Friday, September 18, 2020

Qantas’ Flight To Nowhere: Not Environmentally Friendly?

After just earning the reputation as the fastest selling flight in history, is Qantas’ “Flight To Nowhere” quite unfriendly to our embattled environment?

By: Ringo Bones

According to the Australian flag carrier’s spokesperson, the recently offered Flight To Nowhere by Qantas has just earned the reputation of one of the airline company’s fastest selling flight in history after all the tickets on offer have been snapped up in just 10 minutes. There were 134 seats up for grabs on the Boeing 787 Dreamliner priced between $575 (£445) and $2,765 (£2,145) depending on the class of ticket. The 7-hour flight is scheduled for October 10, 2020 and takes off from Sydney and returns to Sydney after overflying scenic routes that includes the Great Barrier Reef and Uluru – formerly known as Ayer’s Rock. There are also 13-hour flights that will take-off from Melbourne to Antarctica and back again for £636. Singapore Airlines already has plans for such a similar scheme scheduled for next month.

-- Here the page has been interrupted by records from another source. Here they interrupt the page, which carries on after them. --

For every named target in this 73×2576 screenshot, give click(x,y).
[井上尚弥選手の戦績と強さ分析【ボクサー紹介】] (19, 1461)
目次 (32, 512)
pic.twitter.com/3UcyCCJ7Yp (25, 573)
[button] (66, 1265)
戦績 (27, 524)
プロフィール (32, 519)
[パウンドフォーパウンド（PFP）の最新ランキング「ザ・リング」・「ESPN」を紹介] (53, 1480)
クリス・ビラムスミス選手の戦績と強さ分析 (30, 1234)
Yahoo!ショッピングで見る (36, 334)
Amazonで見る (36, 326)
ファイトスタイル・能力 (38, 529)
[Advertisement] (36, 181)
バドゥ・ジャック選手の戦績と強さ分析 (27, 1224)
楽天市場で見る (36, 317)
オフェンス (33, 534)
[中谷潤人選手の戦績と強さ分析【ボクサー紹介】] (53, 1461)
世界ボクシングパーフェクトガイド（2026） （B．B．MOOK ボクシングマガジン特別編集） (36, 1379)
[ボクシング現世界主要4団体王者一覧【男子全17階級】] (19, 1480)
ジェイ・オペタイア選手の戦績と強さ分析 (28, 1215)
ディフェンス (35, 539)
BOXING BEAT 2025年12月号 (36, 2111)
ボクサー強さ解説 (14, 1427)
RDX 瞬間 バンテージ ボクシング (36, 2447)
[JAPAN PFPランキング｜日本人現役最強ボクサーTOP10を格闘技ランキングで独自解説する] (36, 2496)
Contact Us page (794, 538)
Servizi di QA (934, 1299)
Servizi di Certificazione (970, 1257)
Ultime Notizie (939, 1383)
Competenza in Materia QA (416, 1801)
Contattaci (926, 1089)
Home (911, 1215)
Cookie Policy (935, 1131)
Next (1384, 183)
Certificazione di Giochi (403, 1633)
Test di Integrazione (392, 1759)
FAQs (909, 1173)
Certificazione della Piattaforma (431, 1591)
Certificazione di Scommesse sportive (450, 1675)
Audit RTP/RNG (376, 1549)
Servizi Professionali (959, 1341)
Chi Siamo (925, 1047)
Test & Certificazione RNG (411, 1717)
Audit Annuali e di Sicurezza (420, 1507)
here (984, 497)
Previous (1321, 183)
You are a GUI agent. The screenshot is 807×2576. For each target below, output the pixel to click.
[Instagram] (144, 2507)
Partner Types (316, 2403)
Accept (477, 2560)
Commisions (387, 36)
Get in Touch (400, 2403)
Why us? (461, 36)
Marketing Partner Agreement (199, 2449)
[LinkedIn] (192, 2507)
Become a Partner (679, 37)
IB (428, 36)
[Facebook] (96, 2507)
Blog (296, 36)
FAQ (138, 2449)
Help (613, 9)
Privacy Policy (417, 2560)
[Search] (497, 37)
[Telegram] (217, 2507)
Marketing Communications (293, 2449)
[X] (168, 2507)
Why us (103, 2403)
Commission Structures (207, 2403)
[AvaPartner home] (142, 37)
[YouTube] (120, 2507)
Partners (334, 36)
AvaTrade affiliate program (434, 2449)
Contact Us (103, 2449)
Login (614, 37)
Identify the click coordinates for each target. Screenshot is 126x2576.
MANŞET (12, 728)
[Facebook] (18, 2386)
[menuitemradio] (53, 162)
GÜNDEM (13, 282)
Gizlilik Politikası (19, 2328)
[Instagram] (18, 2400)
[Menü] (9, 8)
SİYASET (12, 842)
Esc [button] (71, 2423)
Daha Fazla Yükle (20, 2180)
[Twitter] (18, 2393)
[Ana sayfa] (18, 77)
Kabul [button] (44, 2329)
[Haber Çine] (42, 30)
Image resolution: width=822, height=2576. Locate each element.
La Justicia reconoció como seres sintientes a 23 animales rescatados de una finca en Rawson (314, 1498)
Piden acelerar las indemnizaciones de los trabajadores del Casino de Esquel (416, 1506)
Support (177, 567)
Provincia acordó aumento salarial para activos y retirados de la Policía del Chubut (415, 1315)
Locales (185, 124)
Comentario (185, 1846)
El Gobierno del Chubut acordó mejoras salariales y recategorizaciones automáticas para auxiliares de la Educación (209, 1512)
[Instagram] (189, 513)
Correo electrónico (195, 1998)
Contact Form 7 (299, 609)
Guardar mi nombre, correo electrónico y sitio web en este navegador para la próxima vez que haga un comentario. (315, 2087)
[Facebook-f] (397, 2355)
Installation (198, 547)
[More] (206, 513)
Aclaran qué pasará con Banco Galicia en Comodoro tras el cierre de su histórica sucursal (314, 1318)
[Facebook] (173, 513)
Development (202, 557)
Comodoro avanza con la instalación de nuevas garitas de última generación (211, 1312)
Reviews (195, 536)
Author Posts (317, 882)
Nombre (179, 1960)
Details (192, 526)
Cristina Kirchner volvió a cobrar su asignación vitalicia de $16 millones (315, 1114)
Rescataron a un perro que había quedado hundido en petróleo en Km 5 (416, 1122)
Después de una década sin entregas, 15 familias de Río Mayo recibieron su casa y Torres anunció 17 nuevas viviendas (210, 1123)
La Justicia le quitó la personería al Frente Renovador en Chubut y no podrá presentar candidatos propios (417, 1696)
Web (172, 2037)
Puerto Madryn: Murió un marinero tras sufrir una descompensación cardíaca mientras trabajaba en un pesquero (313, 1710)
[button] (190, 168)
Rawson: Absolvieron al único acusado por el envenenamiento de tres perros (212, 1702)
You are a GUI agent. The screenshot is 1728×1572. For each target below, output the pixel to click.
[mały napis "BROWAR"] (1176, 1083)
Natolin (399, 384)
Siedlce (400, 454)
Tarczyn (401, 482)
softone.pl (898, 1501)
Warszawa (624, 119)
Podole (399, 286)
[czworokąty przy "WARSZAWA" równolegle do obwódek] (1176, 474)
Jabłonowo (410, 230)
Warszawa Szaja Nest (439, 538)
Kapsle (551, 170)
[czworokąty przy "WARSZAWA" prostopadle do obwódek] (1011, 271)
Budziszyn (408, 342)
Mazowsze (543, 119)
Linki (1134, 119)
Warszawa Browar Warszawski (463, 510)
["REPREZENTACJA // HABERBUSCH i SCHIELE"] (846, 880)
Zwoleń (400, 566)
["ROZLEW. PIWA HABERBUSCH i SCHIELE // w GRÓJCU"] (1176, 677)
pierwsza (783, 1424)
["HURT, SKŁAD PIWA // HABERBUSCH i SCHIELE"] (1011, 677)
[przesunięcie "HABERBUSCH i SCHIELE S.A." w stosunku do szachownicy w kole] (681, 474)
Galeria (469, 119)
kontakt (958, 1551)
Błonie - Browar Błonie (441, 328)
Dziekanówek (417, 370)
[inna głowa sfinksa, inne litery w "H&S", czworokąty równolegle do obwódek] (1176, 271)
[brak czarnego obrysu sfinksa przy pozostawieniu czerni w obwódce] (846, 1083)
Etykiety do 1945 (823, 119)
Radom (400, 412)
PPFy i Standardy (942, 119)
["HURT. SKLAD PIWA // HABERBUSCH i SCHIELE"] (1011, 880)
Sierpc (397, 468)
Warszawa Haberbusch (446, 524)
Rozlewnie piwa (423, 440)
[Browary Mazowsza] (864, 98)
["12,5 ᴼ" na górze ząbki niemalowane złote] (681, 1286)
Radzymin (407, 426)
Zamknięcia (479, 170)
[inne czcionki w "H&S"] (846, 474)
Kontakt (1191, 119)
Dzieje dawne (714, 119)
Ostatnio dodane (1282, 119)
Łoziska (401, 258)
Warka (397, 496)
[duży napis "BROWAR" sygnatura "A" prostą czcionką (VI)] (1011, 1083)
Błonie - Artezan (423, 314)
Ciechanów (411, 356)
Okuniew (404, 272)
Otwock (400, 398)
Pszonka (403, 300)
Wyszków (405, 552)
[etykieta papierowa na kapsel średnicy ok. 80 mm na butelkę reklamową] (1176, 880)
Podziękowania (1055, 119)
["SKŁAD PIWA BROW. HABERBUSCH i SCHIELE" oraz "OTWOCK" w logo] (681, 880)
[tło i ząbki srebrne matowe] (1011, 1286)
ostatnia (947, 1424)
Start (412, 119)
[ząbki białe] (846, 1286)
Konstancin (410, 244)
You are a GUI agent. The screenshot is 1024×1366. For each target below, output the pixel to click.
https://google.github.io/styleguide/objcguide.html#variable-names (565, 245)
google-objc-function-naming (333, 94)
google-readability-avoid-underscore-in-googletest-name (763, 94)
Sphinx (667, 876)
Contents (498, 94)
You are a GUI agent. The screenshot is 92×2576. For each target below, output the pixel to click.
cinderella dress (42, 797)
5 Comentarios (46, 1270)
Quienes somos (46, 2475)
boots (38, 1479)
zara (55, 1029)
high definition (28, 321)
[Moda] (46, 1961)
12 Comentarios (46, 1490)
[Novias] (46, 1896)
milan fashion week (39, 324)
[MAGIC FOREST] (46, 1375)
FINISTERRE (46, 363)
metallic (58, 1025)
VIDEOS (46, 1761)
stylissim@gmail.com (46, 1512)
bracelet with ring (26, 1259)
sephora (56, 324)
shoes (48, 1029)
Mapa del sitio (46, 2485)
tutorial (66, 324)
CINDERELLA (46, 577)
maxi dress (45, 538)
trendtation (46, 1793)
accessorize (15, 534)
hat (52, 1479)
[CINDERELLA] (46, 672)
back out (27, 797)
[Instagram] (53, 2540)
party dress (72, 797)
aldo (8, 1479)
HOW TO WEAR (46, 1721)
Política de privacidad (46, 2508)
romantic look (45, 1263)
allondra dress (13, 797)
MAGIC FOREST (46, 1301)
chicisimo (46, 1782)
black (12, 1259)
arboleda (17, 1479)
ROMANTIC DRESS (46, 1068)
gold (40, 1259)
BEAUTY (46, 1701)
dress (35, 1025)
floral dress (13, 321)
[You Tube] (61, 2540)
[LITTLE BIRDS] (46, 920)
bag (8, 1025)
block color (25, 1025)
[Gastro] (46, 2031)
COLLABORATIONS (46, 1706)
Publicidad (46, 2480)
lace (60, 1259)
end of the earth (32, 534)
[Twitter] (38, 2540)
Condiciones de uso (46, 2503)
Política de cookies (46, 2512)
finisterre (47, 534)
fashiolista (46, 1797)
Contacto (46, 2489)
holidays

The popularity of such trips and the reason why the cheaper 7-hour “Flight To Nowhere” got snapped up in just 10 minutes is in part due to the fact that Australia’s borders are currently closed to all inbound travelers bar Australian citizens, residents and immediate family members due to the COVID-19 pandemic. Outbound travel is also prohibited unless citizens are granted an exemption. Qantas has previously states it does not expect to be flying any international routes before the second half of 2021, except possibly to New Zealand. The airline’s revelation about their upcoming international services suggests that Australia will not open to visitors for the rest of this year nor the first half of 2021.

Sadly, such moves are criticized by environmental groups because it is such a carbon-intensive way for Australia to keep its domestic tourism industry up and running and given the size of the windows in a typical Boeing 787 Dreamliner means that these planes are not purposely built as airborne sight-seeing planes. I think the only few positive benefits of such flights is that pilots lacking a few hours of flight experience could gain full professional status by serving in such flights and given that jet engines need a minimum of once every two weeks of firing to maintain their air-worthy status might only be achieved via Qantas’ Flight To Nowhere program amidst the global COVID-19 Travel Restrictions.